WHAT IS REQUIRED: Using the line with "Where should I" as your starting point, transcribe it and each line beneath it word for word until the records run out, without pictures.

RECORDS FOR THIS EXERCISE:
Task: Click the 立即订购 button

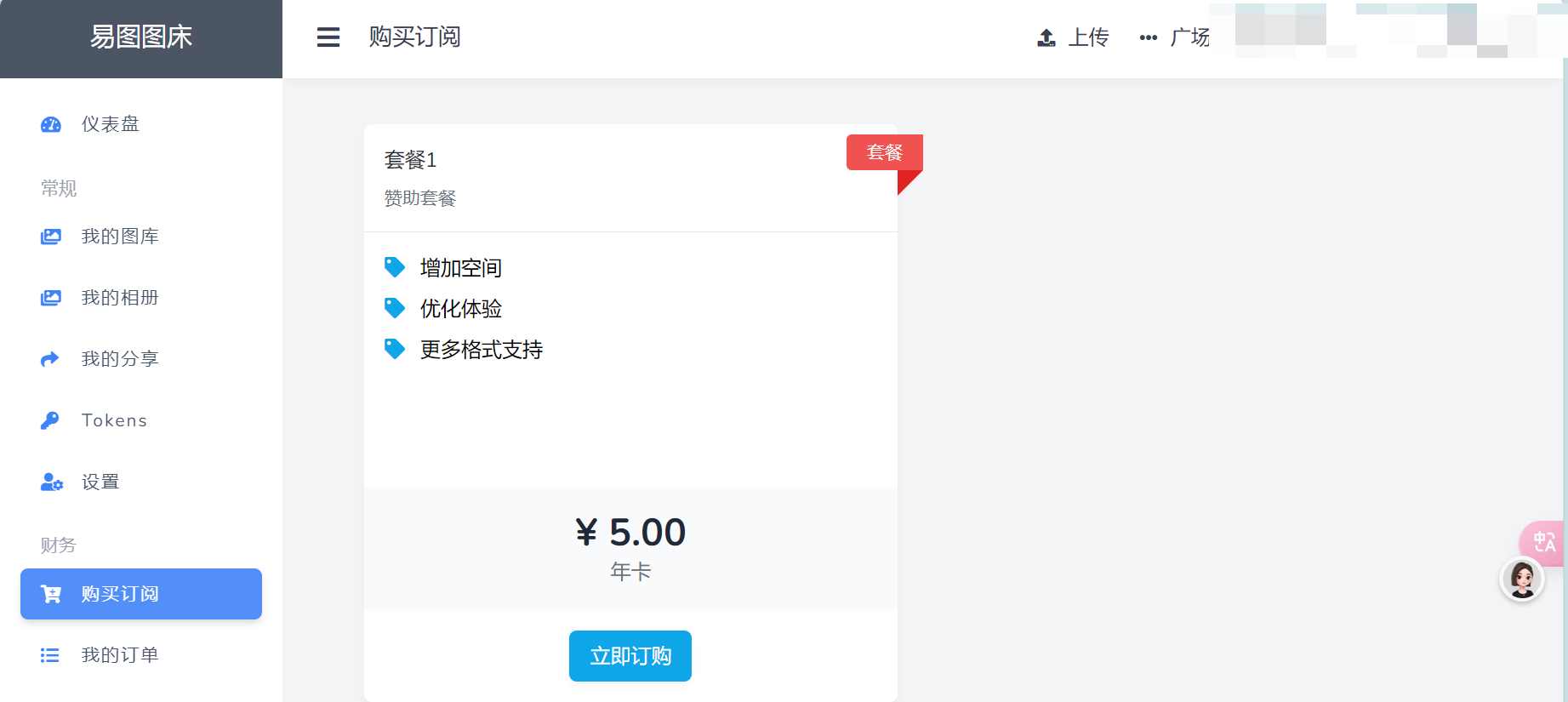Action: tap(630, 656)
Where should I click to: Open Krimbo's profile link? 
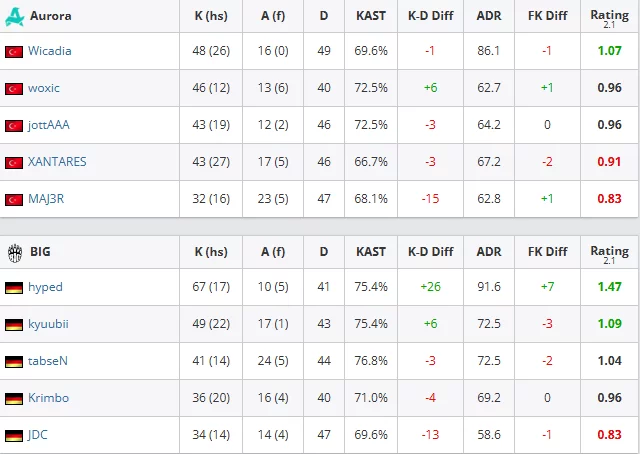pyautogui.click(x=49, y=398)
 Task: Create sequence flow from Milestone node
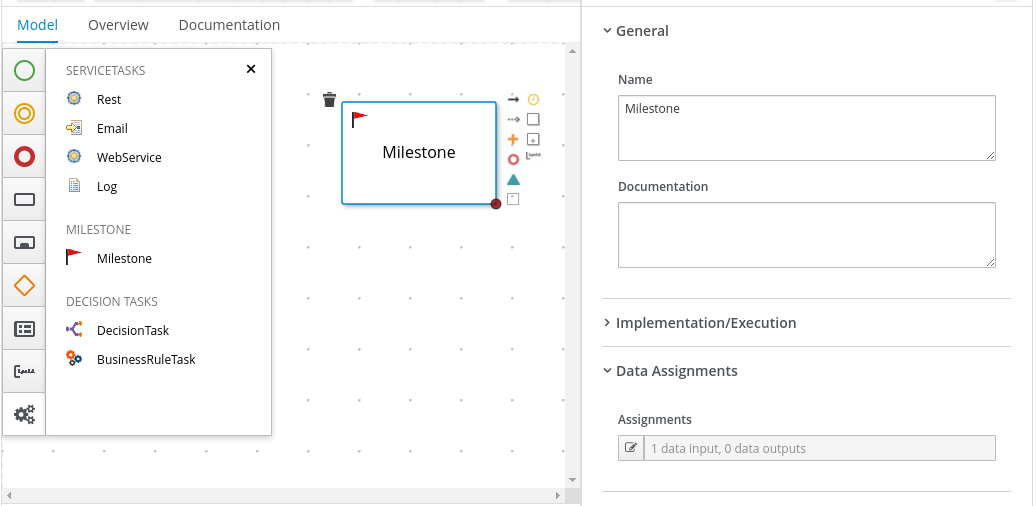[x=513, y=99]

TASK RESPONSE:
Where should I click to: Open Krimbo's profile link? 
pyautogui.click(x=49, y=398)
 Task: Create sequence flow from Milestone node
[x=513, y=99]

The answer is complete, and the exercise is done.